» **TASK**: Of the records that follow, copy only the lines from the line containing "Task: Click the Fragplace wordmark text" to the line containing "Instruction: Click the Instagram", both included, exactly as written.

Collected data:
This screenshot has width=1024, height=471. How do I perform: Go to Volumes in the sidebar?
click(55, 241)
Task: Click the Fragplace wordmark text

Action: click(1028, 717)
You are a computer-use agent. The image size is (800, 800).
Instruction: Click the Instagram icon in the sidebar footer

...

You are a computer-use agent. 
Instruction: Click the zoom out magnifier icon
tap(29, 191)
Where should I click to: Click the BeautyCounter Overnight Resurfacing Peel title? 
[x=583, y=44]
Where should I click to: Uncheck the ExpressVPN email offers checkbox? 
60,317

==

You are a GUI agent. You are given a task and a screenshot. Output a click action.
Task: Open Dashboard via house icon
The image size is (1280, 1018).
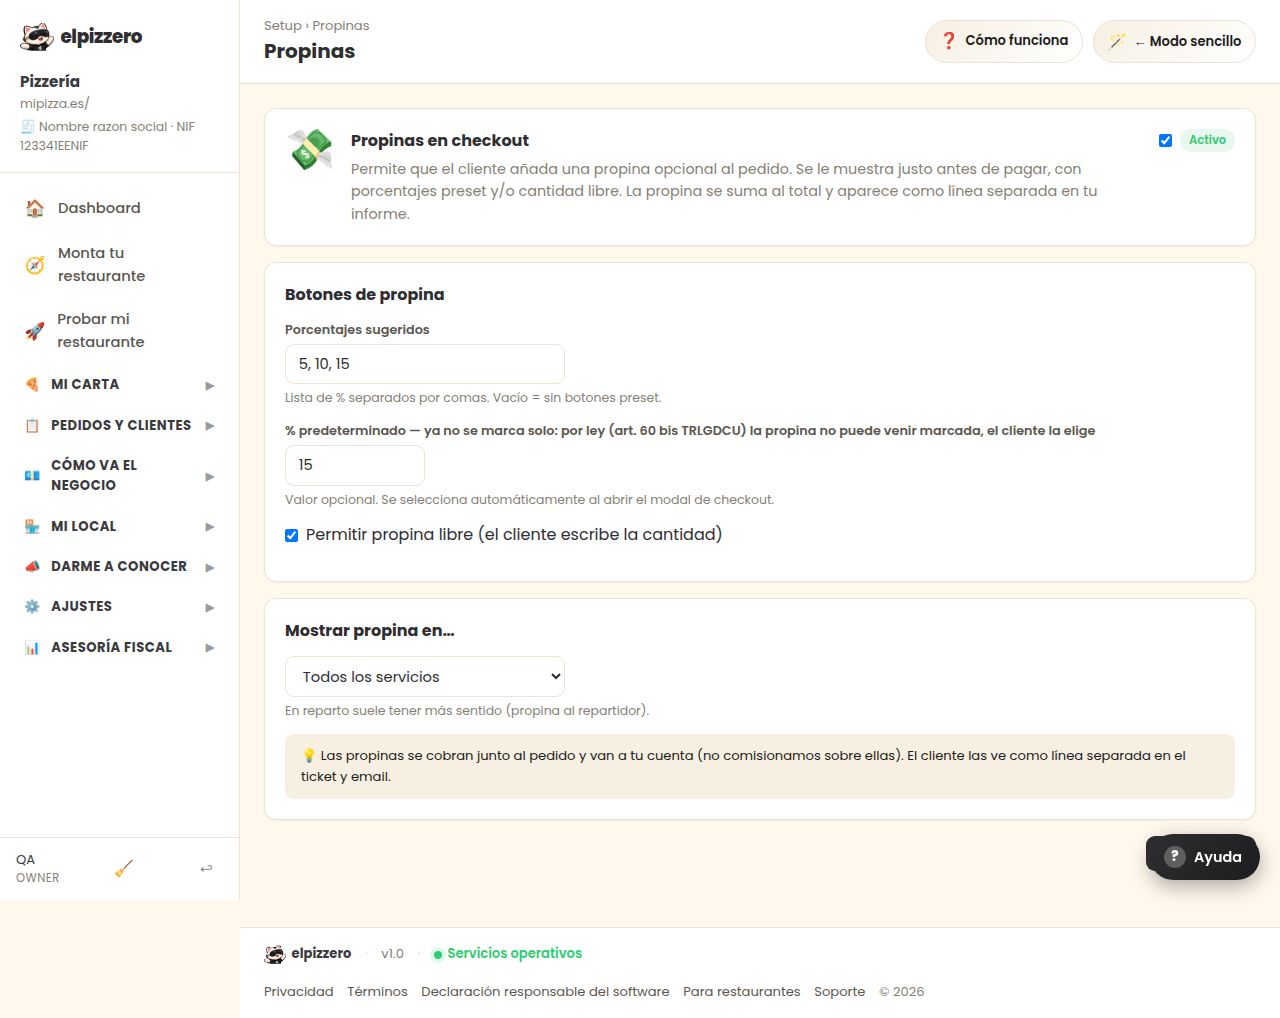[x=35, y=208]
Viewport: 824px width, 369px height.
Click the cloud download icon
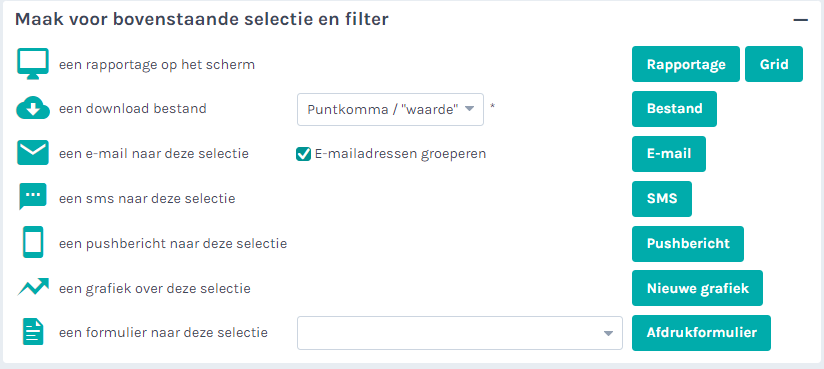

» **TASK RESPONSE**:
Task: Click the Fragplace wordmark text

Action: click(1028, 717)
You are a computer-use agent. The image size is (800, 800).
Instruction: Click the Instagram icon in the sidebar footer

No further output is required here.